**CONSIGNE:**
Dites si chacune des affirmations suivantes s'accorde avec le texte sur le carré en peinture. Répondez par oui ou par non, puis citez les mots décisifs du texte.
1. « La chasse » de Paolo UCELLO date de 1460.
2. « L'école d'Athènes » de RAPHAËL date de 1665.
3. Sol LEWITT inscrit six figures fondamentales dans le carré.

**EXTRAIT CITÉ:**
Dans « La chasse » de Paolo UCELLO, datée de 1460, la scène s'inscrit dans une perspective très centrée à un point de fuite quadrillée par 3 carrés disposés à intervalle régulier des arbres sur la base de la ligne d'horizon.

 

 

Le carré n'est qu'un élément de construction. Il est généralement combiné aux autres formes élémentaires comme le cercle, le triangle et le rectangle. On observe dans « l'école d'Athènes » de RAPHAËL datée de 1510, le jeu complexe qui permet de les associer : La présence du carré, son couronnement par l'arc de cercle au rythme des colonnades rectangulaires et du double triangle architectonique de la composition.

 

On retrouve le carré sous ses formes dérivées, le losange, le trapèze dans des détails architecturaux comme les carrelages en fuite ou les fenêtres optiques d'études (...)

  

Ce dispositif restera invariablement le même jusqu'à la révolution romantique annonçant l'effondrement du continuum de la surface peinte. Les pionniers de l'abstraction et les minimalistes américains s'empareront du vocabulaire élémentaire pour contrarier un certain récit épique de l'art par un retour autoritaire aux sources.

 

 

 

Sol LEWITT reprend le dispositif avec ces 6 figures fondamentales qui viennent s'inscrire dans le carré. Pour l'heure, nous considérerons que le carré, comme fenêtre, est un moyen de fixer les limites d'un territoire de perception, donc un extérieur.

 

 

 

 

Aurélie POINAT prolonge cette tradition avec ses intérieurs architecturaux, compositions dépouillées installant le vide dans des boîtes. Les carrés de mur fixent l'équilibre d'une composition et sa recherche en tout point, contre la démesure et l’incontrôlé des songes et des passions. Toute une tradition picturale s'appuiera sur la base du carré pour contrarier ou préexister au « jaillissent pictural ».

 

 

 

le carré doit d'abord être considéré comme une « forme fondamentale de mesure de l'espace dans la peinture ». Le carré comme mesure de l'équilibre et équilibre de la mesure, première conclusion, donc.

 

 

Aurélie POINAT commence par peindre de nombreuses scènes d'intérieur pour y installer une absence et un vide frappant. Progressivement, dans la déambulation, l'artiste a fini par orienter son regard. Elle resserre sa vision, réduit l'espace et semble en extraire un détail. Mais quelle signification donner à ce détail ?

 

Il convient aussi de considérer le carré comme un point de fixation de l'acuité du visible et le début d'un exil, un retournement, une introspection.

  

Il y a très certainement là une correspondance énorme avec l’œuvre fondamentale de VERMEER, « l'atelier » ou « l'allégorie de la peinture ». (1665 / 1667)

**DONNÉES FOURNIES:**
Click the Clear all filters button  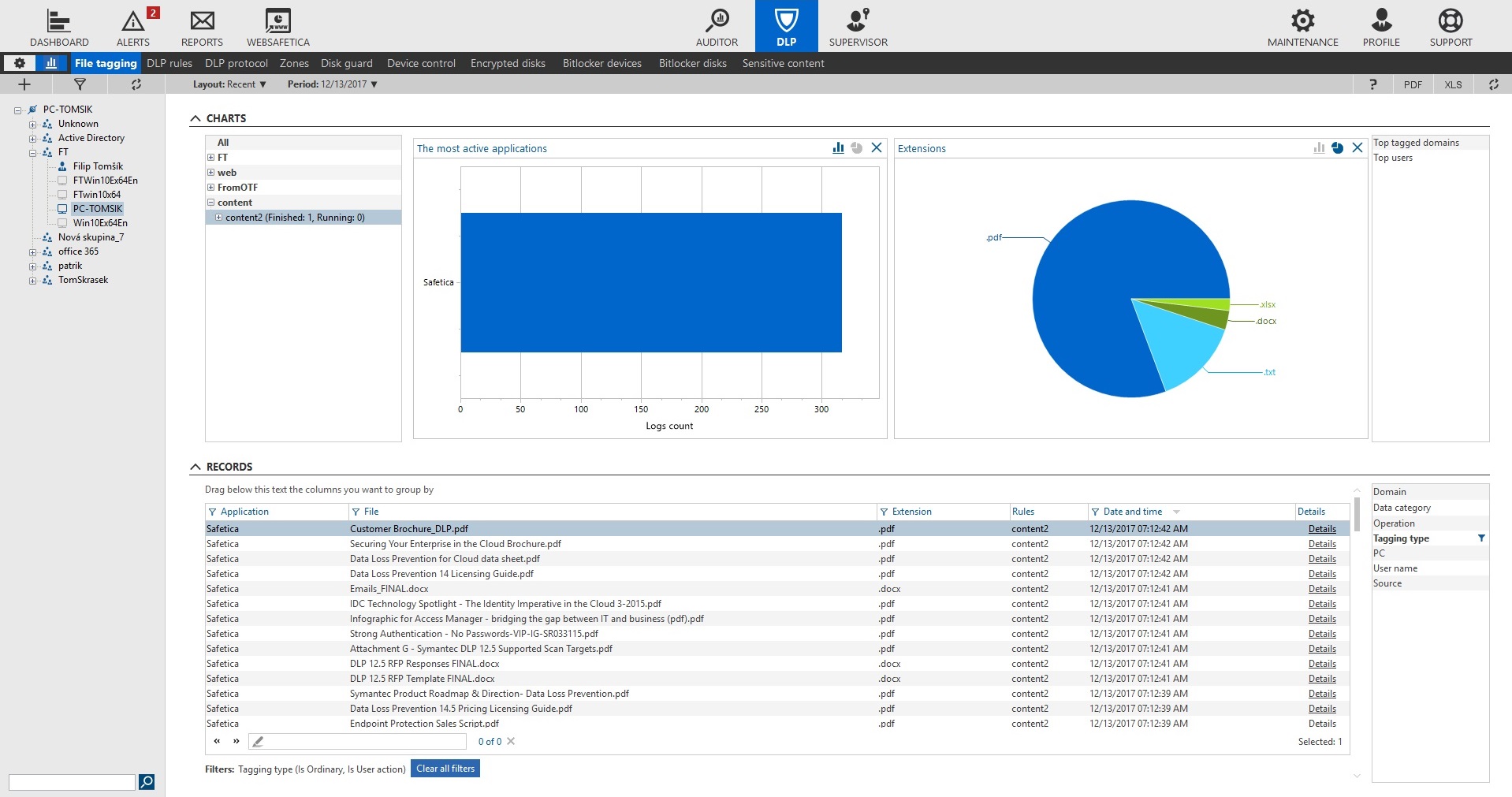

**CORRIGÉ:**
1. Oui : « datée de 1460 ».
2. Non : « datée de 1510 ».
3. Oui : « ces 6 figures fondamentales qui viennent s'inscrire dans le carré ».